Débat Aphatie/Mélenchon au grand journal, leçon d'économie politique

 Sur MEDIAPART

 


Lors de cette émission du 27/8/12, Aphatie et Mélenchon débattent du prix des produits pétroliers. Nous aurons ici la version "officielle" (qui est celle des industriels) défendue par Aphatie, et une version contradictoire mais argumentée défendue par Mélenchon. Je livre ici quelques chiffres éloquents.

En faisant abstraction de la tonalité de l'émission, où tout est blague et divertissement, il faut admettre que cet échange est instructif.

En effet Aphatie explique doctement que les industriels ne peuvent baisser le prix d'extraction, de raffinage et de distribution et que seul l'état a les "moyens" de diminuer les taxes (qui représentent quand même 52.7% du prix à la pompe dans le graphique d'Aphatie). Chacun "sait" qu'en France le raffinage fonctionne à perte, qu'il est en surproduction , il est donc "normal" que les compagnies pétrolières ne payent pas d'impôts et ferment leurs raffineries. Cette petite musique familière à chacun est distillée avec talent par Aphatie. Elle est tellement naturelle qu'aucun document n'est jugé utile pour venir étayer cette thèse qui, notons-le, est parfaitement intégrée par le gouvernement.

 

*

 

Or Mélenchon apporte ici un argument décisif, que personnellement je n'avais jamais entendu. Selon lui il n'y a pas de surproduction des raffineries françaises puisque nous importons chaque années des produits pétroliers raffinés, provenant de zones où les normes environnementales sont plus faibles qu'en France, permettant ainsi d'augmenter les profits des industriels. Mis à part le plaisir de voir l'arrogant Aphatie sans voix devant cet argument, qui ne lui a visiblement jamais effleuré l'esprit, est-ce un procès d'intention?

Lorsque l'on connaît la théorie de la création de valeur pour l'actionnaire (1), on sait que du management à la comptabilité tout a été organisé au sein des entreprises pour obtenir le meilleur ROE (return on equity) et cela dans un environnement concurrentiel mondialisé taillé sur mesure. Les acteurs qui sont plongés dans de telles structures risquent fortement d'agir dans l'optique d'obtenir les meilleurs profits même si leurs structures actuelles en dégagent. Ainsi ce n'est pas un procès d'intention, mais bel et bien les structures du capitalisme actuel qui doivent nous porter au minimum à la suspicion devant les arguments proférés par ces entreprises qui recherchent, en toute logique, le plus haut niveau de ROE.

[Données extraites d'une collection]
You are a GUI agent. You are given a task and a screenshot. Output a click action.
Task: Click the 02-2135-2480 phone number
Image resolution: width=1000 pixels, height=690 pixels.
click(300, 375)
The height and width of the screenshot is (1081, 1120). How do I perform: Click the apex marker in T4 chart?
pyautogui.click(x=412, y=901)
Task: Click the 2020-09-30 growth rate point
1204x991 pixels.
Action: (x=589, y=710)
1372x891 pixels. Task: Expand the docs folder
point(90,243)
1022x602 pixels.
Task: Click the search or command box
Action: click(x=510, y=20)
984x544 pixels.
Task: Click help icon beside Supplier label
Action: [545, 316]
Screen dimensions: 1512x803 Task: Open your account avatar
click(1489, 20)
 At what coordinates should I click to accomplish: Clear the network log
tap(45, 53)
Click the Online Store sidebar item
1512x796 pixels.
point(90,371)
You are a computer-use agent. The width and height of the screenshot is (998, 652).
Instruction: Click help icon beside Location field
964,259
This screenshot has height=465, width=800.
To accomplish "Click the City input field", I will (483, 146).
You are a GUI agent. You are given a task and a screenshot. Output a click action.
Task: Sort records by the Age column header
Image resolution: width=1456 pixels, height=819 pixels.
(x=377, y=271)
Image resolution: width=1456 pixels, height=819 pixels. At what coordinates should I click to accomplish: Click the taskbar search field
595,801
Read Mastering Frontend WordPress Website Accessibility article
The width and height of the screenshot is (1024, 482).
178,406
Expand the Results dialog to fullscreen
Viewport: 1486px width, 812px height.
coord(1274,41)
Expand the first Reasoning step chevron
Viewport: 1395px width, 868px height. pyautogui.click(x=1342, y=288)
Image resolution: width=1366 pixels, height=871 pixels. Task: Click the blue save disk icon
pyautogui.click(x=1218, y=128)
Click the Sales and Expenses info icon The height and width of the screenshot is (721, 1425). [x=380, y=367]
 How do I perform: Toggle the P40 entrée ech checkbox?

• **Détails de l'exercice**:
Poursuivez le texte sur le débat entre Aphatie et Mélenchon à partir de la phrase où il s'arrête. Les entrées de données n'interviennent pas dans cet exercice.

• **Réponse à l'exercice**:
 

Or voici les chiffres, provenant de l'Union Française des Industries Pétrolières (UFIP):

Évolution de la production et de la consommation de carburants (sans plomb 98 - sans plomb 95 - gazole - GPLc) - France (disponible ici)

 

Nous remarquons que la consommation (hors pêche) de gazole n'a fait qu'augmenter pour atteindre le maximum de 33.59 millions de tonnes par an (mta). La même année nous produisions seulement 20.51 mta, ce qui signifie que nous importions au minimum 13.18 mta de gazole, soit plus que la totalité de l'essence raffinée sur le sol français (11.51 mta)! (En réalité je vais montrer plus loin que l'importation de gazole est bien supérieure, probablement parce que la consommation des activités de pêche n'est pas prise en compte dans ce tableau).

En réalité la production française n'est pas du tout adaptée à son marché (très particulier puisque les moteurs diesels sont largement majoritaires), nous produisons trop d'essence, que nous exportons, et pas assez de gazole que nous importons. Ceci est parfaitement expliqué par le ministère de l'environnement : "Le déphasage entre le marché et les possibilités du raffinage persiste : les raffineries françaises produisent trop d’essence relativement à notre marché actuel, où le gazole est nettement majoritaire, et doivent exporter les excédents, notamment vers les Etats-Unis. Inversement, elles ne produisent pas assez de gazole et doivent en importer, en particulier de Russie." (2)

Le ministère ajoute : "Les importations de produits pétroliers raffinés ont été en 2008 d’environ 36 millions de tonnes, dont 43 % de gazole  (En calculant cela correspond à 15.48 mta importées) ou fioul domestique, 18 % de fioul lourd et 8 % de naphta pour la pétrochimie." (3)

 

Bien que le marché soit censé s'autoréguler, nous sommes obligés de constater qu'il y a là encore un léger dysfonctionnement de la théorie car ces chiffres montrent une autre anomalie, aberrante au premier abord du point de vue de la théorie libérale de l'offre et de la demande. On constate que la production de gazole atteint un maximum en 2008, puis diminue jusqu'à perdre 5mta en 2010 alors que sur la même période la consommation...augmente de 1mta. Autrement dit l'offre diminue alors que la demande augmente! Ceci est parfaitement illustré par le graphique suivant, issu du site de UFIP lui-même (4):

Cependant cette "anomalie" se comprend si le même produit peut-être importé en dehors du territoire à plus faible coût par rapport à la production nationale, expliquant que cette dernière chute alors que les importations augmentent. En effet celles-ci s'amplifient de 6mta depuis 2008 (5mta de baisse de production en 2ans et 1mta d'augmentation de consommation hors pêche), année où nous importions déjà 15.48 mta (43% de 36 mta d'après le ministère de l'environnement) de gazole, soit au minimum 21.48 mta importées en 2010, c'est à dire plus que la production totale de gazole en France la même année (20.51mta)!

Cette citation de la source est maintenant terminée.